Syke - Sie haben in der Adventszeit auf Weihnachtsmärkten in der Kälte gestanden, zwischen Glühweinständen und Pommesbuden, und haben die Lions-Adventskalender verkauft. Nicht immer waren die Reaktionen darauf positiv. „Manche sagen: ,Wir haben auch ein krankes Kind zu Hause‘ und noch schlimmere Sachen“, erzählt Dr. Sigrun Riemer vom Lions Club Syke Hunte-Weser. „Da muss man schon tapfer bleiben.“

Und das hat sich ausgezahlt. Denn nun können der Lions Club Syke Hunte-Weser, der Lions Club Syke und der Lionsclub Bassum Klosterbach-Delme den Erlös aus dem Verkauf unter zehn gemeinnützigen Vereinen und Organisationen verteilen. Statt harter Sprüche gibt es nun gerührte Gesichter und dankbare Worte. Den Vertretern der Institutionen ist die Freude anzumerken. Die Geschichten, die sie erzählen, lassen keinen Zweifel daran aufkommen, dass das Geld bei ihnen gut angelegt ist. Denn jeder von ihnen kümmert sich auf seine Art und Weise darum, dass es benachteiligten Menschen gutgeht.

Dazu gehört auch das Hospiz Stuhr: „Wir begleiten vor allem auch die Angehörigen“, berichtet eine Vertreterin. „Die Sterbenden haben mit ihre Situation oft schon abgeschlossen – die Familie noch nicht.“ Die Mitarbeiter schenken Zeit und beraten. Künftig würden sie gern auch Trauerarbeit anbieten, ein Trauercafé und eine -gruppe organisieren.

Auch der „Westflügel“, ein Wohnheim für psychisch erkrankte Menschen, freut sich über den finanziellen Zuschuss. Die Schwertraumatisierten haben, bevor sie in die Einrichtung kamen, kaum einmal ein richtiges Zuhause besessen, seien immer nur von einer Einrichtung in die nächste geschoben worden. Der „Westflügel“ ist stark gebeutelt worden, da erst die Werkstatt abgebrannt war und nun auch noch sämtliche Dächer marode sind.

Wilma Pannen vom Verein „Hand zu Hand“ zeigte sich gerührt über die Spende.
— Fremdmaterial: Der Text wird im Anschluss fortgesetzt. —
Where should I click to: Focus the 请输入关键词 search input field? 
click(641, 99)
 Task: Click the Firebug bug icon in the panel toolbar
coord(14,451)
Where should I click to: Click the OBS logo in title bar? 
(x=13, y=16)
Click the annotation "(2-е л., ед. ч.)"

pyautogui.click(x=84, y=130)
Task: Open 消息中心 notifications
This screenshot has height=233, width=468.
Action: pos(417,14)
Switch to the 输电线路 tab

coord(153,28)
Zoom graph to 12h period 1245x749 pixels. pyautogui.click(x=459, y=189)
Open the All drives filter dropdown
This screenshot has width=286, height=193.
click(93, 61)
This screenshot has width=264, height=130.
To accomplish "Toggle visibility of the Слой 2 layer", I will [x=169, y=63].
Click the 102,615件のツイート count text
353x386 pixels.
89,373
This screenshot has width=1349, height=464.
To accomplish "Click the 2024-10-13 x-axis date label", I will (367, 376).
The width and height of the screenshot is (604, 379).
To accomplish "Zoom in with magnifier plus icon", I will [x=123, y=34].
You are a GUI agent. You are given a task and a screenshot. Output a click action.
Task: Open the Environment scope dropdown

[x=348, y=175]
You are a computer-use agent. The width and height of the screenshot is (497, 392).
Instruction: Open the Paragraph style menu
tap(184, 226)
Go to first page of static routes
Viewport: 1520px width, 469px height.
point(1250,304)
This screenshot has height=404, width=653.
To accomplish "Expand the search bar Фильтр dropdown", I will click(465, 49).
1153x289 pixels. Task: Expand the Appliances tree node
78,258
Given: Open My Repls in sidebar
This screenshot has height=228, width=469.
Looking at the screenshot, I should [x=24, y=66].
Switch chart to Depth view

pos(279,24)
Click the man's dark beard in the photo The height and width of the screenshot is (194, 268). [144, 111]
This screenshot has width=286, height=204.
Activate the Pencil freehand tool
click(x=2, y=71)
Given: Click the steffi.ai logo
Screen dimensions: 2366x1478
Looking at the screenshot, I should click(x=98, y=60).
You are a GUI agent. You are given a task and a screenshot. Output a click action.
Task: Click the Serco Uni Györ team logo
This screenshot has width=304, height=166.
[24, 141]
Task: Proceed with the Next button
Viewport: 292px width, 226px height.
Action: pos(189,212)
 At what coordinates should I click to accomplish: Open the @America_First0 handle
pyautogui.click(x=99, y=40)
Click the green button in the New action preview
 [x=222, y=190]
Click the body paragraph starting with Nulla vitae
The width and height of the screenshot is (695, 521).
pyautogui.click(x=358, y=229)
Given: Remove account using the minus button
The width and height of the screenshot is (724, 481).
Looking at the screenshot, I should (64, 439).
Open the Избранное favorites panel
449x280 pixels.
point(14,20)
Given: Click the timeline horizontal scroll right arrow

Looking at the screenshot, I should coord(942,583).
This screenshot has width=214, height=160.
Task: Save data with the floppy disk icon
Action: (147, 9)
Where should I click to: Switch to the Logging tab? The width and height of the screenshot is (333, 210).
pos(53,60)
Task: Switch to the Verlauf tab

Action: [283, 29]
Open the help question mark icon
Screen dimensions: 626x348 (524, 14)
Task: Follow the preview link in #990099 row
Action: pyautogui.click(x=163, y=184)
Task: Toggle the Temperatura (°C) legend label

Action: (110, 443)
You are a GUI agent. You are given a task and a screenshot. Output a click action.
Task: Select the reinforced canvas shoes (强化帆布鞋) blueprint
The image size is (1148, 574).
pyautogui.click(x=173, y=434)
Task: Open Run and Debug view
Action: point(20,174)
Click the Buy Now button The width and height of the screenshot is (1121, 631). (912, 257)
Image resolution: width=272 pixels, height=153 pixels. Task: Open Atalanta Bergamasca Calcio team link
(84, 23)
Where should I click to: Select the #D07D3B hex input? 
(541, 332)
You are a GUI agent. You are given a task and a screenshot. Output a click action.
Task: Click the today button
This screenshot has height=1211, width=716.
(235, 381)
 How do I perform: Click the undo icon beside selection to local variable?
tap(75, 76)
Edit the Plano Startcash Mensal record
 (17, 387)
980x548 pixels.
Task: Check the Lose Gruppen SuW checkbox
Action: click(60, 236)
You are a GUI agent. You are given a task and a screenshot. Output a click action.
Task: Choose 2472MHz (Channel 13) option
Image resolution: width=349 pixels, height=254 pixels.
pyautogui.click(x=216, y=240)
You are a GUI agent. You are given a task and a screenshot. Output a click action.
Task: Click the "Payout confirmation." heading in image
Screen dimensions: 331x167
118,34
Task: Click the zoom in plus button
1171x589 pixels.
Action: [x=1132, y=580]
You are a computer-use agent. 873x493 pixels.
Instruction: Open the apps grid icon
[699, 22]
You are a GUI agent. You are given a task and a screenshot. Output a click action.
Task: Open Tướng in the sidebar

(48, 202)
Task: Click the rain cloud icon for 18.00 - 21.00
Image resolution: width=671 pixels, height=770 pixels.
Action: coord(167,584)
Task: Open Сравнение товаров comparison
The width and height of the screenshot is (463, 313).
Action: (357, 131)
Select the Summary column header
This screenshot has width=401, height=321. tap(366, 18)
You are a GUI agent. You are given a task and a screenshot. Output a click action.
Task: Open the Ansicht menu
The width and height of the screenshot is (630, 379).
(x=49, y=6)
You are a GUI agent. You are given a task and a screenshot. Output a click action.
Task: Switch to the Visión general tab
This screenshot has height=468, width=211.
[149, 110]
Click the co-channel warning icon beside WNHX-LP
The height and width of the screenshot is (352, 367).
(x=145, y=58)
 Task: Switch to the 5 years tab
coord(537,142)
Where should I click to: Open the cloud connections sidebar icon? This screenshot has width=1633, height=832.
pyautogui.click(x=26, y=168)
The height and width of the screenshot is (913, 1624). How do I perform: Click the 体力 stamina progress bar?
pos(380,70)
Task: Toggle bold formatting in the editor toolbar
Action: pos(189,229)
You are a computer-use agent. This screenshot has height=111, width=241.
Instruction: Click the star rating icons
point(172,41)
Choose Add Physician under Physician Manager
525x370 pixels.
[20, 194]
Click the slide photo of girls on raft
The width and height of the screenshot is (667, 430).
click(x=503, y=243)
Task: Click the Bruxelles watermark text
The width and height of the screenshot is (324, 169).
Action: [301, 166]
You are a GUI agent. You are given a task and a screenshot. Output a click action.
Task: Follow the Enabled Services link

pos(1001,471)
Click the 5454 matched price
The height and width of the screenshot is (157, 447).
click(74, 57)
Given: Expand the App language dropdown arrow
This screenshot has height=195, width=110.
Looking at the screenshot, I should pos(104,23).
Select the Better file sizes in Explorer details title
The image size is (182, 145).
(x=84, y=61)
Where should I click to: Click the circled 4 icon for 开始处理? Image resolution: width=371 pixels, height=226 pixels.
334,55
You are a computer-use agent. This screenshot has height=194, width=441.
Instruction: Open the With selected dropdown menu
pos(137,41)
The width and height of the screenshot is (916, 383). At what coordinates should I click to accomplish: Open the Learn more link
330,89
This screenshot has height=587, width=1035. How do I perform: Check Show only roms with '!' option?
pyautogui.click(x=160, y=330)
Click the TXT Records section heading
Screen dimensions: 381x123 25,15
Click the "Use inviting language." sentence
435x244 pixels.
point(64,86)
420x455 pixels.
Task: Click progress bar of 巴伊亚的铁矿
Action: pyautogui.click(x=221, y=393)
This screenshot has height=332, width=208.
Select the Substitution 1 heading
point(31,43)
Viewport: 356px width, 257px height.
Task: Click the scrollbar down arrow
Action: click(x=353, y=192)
Sie bietet mit ihren Mitstreitern Therapie und Beratung für Gehörlose an. „Menschen, die gehörlos sind, erleben dieselben Situationen und Krisen wie Menschen mit Hörvermögen. Sie können unter dem Verlust eines Angehörigen leiden, sexuell missbraucht worden oder depressiv sein. Für solche Lebenslagen gibt es Angebote, nur können Gehörlose sie nicht nutzen. Sie bleiben außen vor und das wird oft vergessen.“

Es herrsche der weit verbreitet Irrlgaube, dass diese Leute von den Lippen lesen könnten, doch das sei falsch, so Pannen. „Sie können gerademal 30 Prozent unseres Gespräches verfolgen. Gehörlose in einer Krise sind verloren.“ Der Verein Hand zu Hand finanziere sich zu 100 Prozent aus Spenden und ist froh, von den Lions bedacht worden zu sein.